Но даже теперь в Петербурге еще жива его сердцевина. Капля ртути расчленяется на отдельные шарики и крупинки, ртутные шарики скользят по столу и вдруг, скатившись в один угол, влипают друг в друга, снова образуя первоначальную каплю. Так блуждают по питерским пустеющим улицам, иногда сходясь вместе, историки и поэты, писатели, философы и художники, искусствоведы и критики, музейщики, книжники и театралы, в сопровождении учеников и соглядатаев — ядро, сердцевина Петербурга, окружённая кольцом митингующих фабричных окраин и замешанная безликим сплавом горожан, маски которых стёрты страхом и лишениями. Гений продрогшего, оскудевшего города еще парит на подбитых крылах — над скелетами домов, над чугунными призраками памятников, над туманом лондонского Сити.

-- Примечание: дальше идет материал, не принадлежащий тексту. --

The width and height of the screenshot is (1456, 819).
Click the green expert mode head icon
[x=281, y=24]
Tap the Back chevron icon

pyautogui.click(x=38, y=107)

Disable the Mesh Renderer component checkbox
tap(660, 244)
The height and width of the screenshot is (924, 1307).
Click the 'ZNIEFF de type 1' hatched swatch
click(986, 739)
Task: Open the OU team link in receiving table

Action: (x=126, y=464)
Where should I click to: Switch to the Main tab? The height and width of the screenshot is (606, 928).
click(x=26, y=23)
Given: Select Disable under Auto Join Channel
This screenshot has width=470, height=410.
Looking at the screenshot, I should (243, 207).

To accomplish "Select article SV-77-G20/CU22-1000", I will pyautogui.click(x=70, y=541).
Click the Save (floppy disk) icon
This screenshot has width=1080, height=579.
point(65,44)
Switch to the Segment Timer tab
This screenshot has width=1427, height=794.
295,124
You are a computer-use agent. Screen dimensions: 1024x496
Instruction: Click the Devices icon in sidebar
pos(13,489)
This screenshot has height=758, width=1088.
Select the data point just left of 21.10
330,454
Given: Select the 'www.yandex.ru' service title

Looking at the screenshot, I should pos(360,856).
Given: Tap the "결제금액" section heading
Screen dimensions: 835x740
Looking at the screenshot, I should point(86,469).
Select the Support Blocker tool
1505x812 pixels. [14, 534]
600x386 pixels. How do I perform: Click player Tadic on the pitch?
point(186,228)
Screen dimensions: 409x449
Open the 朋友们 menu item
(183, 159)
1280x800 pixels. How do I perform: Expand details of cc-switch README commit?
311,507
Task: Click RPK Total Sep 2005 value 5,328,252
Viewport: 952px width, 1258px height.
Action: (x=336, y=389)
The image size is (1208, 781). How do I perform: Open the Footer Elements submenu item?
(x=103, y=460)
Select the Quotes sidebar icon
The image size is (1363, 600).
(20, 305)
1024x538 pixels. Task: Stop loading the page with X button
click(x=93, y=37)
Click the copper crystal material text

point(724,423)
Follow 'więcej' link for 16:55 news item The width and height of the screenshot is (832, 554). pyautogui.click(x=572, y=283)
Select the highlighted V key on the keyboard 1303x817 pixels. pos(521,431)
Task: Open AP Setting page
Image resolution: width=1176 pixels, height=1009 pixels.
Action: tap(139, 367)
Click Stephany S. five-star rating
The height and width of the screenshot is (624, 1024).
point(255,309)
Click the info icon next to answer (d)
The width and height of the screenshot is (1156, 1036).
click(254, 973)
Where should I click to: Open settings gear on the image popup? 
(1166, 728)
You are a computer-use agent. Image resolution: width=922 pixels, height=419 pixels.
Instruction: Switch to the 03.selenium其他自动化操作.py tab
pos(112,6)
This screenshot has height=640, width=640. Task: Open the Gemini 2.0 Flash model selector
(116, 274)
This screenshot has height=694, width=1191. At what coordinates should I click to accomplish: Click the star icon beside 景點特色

Блуждают бесцельно и вдохновенно, а по ночам записывают в дневники — раздумья и встречи своих блужданий. Само собой разумеется, по целому ряду причин дневники эти долгие годы останутся неопубликованными. Но когда, наконец, они увидят свет, читатели с удивлением отыщут там нежные и трогательные страницы, посвящённые Нусе Струковой, так как составители дневников часто заходили во время скитаний в ее маленькую квартирку, которую все называли гарсоньеркой. О Нусе пишут с лаской и любовью, как пишут о детях; память о ней сохранится незачернённой в истории неповторимых петербургских лет. В тишине своей гарсоньерки Нуся позировала художникам, открывая розовое, почти девичье тело и мирно беседуя о пайках; поэты читали ей вновь сочинённые стихи, и Нуся простодушно смеялась, уверяя, что ничего не понимает в поэзии и любит «Парус» Лермонтова. Нуся садилась на колени к седому, страдающему одышкой очкастому историку и, целуя его в небритую щеку, расспрашивала о Распутине и о Шарлотте Кордэ, причём нередко, слушая рассказ, начинала дремать, опустив голову на плечо историка, бережно прижимавшего Нусю к себе, как дедушка внучку. Книжники толковали ей о преимуществах первого издания над последующими — Нуся охотно соглашалась, не ища возражений. Театралы, размахивая руками, говорили о новых формах сценической площадки, о преодолении рампы и занавеса, о Гордоне Креге и Адольфе Аппиа — Нуся отвечала, что с тех пор, как уничтожили петербургскую оперетку, театр для неё — не существует. Музейщиков и философов Нуся совсем не слушала, обращаясь к ним так: «мои милые гробокопатели» или «товарищи романогерманисты»... У Нуси Струковой были любовники, но были они из числа тех, кому некогда заниматься скитанием и думать о составлении дневников.

17
Нуся Гаврилова за два года до революции, не окончив Смольного института, пепиньеркой вышла замуж за морского офицера Струкова. Выходя замуж, она уже не была невинна, как и большинство ее одноклассниц, за исключением Гали Латунской, Шуры Степной и самой богатой воспитанницы в институте, Леки Бауэрмейстер (в военные годы — Плотниковой). Над Галей и Шурой подруги подтрунивали открыто, над Лекой — тайно, так как ореол богатства, парная карета, приезжавшая за ней по субботам и впоследствии заменённая бенцевским лимузином, представлявшим собою помесь той же парной кареты с железнодорожным вагоном 40-х годов, ежедневные коробки с шоколадом и засахаренными фруктами, поездки за границу и балы с дирижёром танцев из императорского балета и струнным оркестром, дававшиеся в доме Бауэрмейстер, — ставили Леку в исключительное положение среди ее подруг: в институте она держалась высокомерно и недоступно, получала лучшие отметки и часто завтракала у начальницы, а приглашая к себе по праздникам институток, обращалась с ними как с бедными родственницами, принимая от них преданную услужливость и обожание. Подруги называли Леку Бауэрмейстер «княжной Джавахой».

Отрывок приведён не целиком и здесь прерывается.